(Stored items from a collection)
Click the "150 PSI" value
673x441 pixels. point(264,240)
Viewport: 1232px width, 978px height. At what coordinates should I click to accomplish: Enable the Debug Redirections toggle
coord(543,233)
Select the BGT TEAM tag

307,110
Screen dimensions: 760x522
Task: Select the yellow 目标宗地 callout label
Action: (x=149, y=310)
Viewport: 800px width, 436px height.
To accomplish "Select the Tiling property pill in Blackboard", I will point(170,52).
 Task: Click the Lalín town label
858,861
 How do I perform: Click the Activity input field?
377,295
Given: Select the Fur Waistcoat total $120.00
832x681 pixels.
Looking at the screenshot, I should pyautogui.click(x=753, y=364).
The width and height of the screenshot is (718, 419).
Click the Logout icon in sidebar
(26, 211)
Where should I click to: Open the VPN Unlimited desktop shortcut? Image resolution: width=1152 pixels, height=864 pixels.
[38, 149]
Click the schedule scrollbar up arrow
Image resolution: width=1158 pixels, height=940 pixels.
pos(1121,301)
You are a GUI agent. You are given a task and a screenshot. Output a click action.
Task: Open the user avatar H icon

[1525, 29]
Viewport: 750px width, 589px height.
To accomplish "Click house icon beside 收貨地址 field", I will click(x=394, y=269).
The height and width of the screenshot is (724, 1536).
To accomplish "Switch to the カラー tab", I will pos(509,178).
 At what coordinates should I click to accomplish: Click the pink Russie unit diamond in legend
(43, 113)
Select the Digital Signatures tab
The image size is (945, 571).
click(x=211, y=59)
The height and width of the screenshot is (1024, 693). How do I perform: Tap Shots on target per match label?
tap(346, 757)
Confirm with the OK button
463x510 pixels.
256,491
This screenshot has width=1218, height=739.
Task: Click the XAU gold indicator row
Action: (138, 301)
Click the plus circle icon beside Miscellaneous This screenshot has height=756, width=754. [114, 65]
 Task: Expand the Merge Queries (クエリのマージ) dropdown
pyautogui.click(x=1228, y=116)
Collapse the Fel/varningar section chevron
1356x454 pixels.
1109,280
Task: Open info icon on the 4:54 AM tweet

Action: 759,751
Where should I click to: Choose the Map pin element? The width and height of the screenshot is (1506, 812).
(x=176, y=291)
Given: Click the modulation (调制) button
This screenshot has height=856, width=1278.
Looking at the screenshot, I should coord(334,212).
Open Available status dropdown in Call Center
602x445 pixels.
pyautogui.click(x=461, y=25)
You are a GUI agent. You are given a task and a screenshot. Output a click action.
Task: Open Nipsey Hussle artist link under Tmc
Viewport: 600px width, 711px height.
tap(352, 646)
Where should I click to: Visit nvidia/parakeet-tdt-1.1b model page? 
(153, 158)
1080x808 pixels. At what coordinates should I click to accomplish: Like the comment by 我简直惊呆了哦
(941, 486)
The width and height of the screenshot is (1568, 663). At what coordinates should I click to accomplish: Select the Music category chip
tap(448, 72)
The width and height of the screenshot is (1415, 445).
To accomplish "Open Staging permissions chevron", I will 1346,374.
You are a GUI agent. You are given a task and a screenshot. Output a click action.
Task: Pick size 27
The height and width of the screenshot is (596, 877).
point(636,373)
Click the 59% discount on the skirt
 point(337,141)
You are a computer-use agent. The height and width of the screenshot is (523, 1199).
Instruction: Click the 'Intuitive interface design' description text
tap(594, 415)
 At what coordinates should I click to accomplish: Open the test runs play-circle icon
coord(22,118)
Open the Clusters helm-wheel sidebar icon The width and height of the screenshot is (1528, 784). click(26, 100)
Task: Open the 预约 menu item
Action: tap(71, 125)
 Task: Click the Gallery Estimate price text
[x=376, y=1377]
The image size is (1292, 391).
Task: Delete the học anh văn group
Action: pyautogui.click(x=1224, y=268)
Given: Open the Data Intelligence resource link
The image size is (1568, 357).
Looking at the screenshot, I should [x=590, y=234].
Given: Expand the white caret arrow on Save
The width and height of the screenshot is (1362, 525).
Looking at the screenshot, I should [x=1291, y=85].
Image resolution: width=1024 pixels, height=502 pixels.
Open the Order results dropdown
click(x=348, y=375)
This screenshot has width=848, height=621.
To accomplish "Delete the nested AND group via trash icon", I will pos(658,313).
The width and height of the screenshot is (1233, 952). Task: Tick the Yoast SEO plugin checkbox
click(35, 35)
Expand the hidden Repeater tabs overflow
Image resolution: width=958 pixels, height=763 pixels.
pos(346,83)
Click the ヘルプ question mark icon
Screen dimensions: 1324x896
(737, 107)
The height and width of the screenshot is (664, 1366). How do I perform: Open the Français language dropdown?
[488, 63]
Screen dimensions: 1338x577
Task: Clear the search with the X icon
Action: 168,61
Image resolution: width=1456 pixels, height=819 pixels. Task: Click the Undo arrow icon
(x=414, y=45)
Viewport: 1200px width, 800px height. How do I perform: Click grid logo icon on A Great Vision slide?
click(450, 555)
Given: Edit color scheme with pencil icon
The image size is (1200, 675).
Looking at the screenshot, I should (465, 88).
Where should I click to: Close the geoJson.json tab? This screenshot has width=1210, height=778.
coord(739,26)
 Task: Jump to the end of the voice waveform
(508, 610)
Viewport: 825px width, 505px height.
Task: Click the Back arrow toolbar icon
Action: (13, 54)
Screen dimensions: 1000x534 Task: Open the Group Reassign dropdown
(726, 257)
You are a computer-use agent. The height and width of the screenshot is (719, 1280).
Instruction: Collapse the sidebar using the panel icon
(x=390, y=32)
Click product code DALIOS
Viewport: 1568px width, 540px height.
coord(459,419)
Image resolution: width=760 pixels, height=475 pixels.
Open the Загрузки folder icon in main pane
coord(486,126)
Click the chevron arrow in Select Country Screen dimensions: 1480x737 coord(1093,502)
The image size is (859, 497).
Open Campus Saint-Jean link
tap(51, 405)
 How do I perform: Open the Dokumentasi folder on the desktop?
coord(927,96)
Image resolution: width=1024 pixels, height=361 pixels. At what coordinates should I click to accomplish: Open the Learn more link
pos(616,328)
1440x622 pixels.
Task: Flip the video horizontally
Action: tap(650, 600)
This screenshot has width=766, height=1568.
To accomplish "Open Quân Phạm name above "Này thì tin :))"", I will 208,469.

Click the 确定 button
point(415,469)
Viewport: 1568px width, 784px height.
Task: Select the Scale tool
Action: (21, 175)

Problem:
Filter the entries down to the lines that include the string "computer".

Solution to this exercise:
You are a computer-use agent. The height and width of the screenshot is (523, 1199).
You are a computer-use agent. The height and width of the screenshot is (719, 1280).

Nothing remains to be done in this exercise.